If your firm is the target of an unsolicited takeover, signs the money taps have been turned off is welcome news indeed. Those taps have filled many a corporate raider's war chest. (For added insight, see Investing During Uncertainty and Bloodletting And Knights: A Medieval Guide To Investing.)
Cadbury's Vey Brief Reprieve Cadbury Schweppes' (NYSE:CSG) senior executives probably felt some relief as developments at the end of November meant activist shareholder Nelson Peltz could be running out of funding. Peltz, who acquired a 3% stake in Cadbury earlier this year, has pushed for meaningful change in the company's operations to boost profitability. Some industry pundits have even suggested that the company's decision to sell-off its North American drinks business was a direct result of Peltz's lobbying.

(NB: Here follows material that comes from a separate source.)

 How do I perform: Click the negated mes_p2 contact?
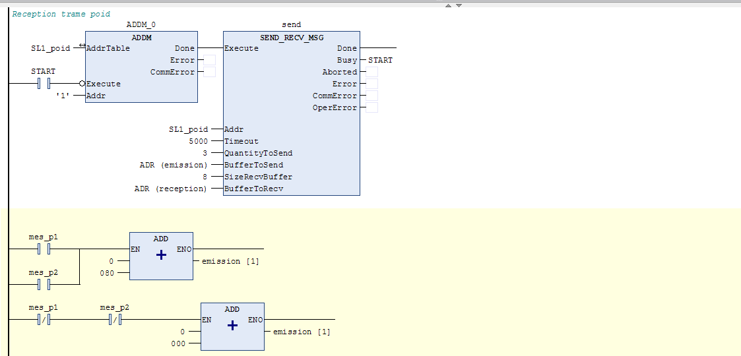115,320
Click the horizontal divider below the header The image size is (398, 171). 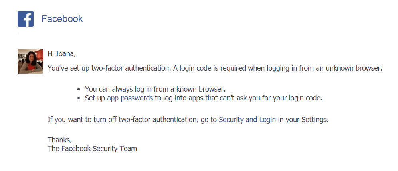point(208,35)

Bankers Bailout From Wendy's Deal Appeared To Blunt Raider's Attack Late in November, Peltz's plans to acquire another food company, Wendy's (NYSE:WEN) suffered a setback when he failed to secure funding commitments from Citigroup (NYSE:C) and Merrill Lynch (NYSE:MER) - two of the more notable casualties of the sub-prime meltdown. The fundng would have allowed Peltz's flagship holding company, Triarc Companies (NYSE:TRY), to bid aggressively for Wendy's which has been on the auction block since last April, attracting the interest of several private equity firms. Wendy's currently has a market value of about $2.4 billion.
With the apparent collapse of Peltz's Wendy's deal, the heat was taken off the executive suite at Cadbury. With his funding drying up, Peltz would be unlikely to up his stake in the U.K. drinks and confectionery group, thus applying even more leverage on management. However, that all changed in a matter of a few days.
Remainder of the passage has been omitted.